== Exercise directions ==
Transcribe every entry precisely, omitting nothing.

▬▬▬▬▬▬▬▬▬▬

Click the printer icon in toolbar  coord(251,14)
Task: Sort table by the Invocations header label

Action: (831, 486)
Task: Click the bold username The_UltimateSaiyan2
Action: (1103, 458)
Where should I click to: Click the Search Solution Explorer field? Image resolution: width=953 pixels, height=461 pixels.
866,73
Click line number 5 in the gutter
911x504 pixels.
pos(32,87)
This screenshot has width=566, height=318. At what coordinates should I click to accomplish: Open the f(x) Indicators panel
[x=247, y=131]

▬▬▬▬▬▬▬▬▬▬

== Exercise solution ==
Click the printer icon in toolbar  coord(251,14)
Task: Sort table by the Invocations header label

Action: (831, 486)
Task: Click the bold username The_UltimateSaiyan2
Action: (1103, 458)
Where should I click to: Click the Search Solution Explorer field? Image resolution: width=953 pixels, height=461 pixels.
866,73
Click line number 5 in the gutter
911x504 pixels.
pos(32,87)
This screenshot has width=566, height=318. At what coordinates should I click to accomplish: Open the f(x) Indicators panel
[x=247, y=131]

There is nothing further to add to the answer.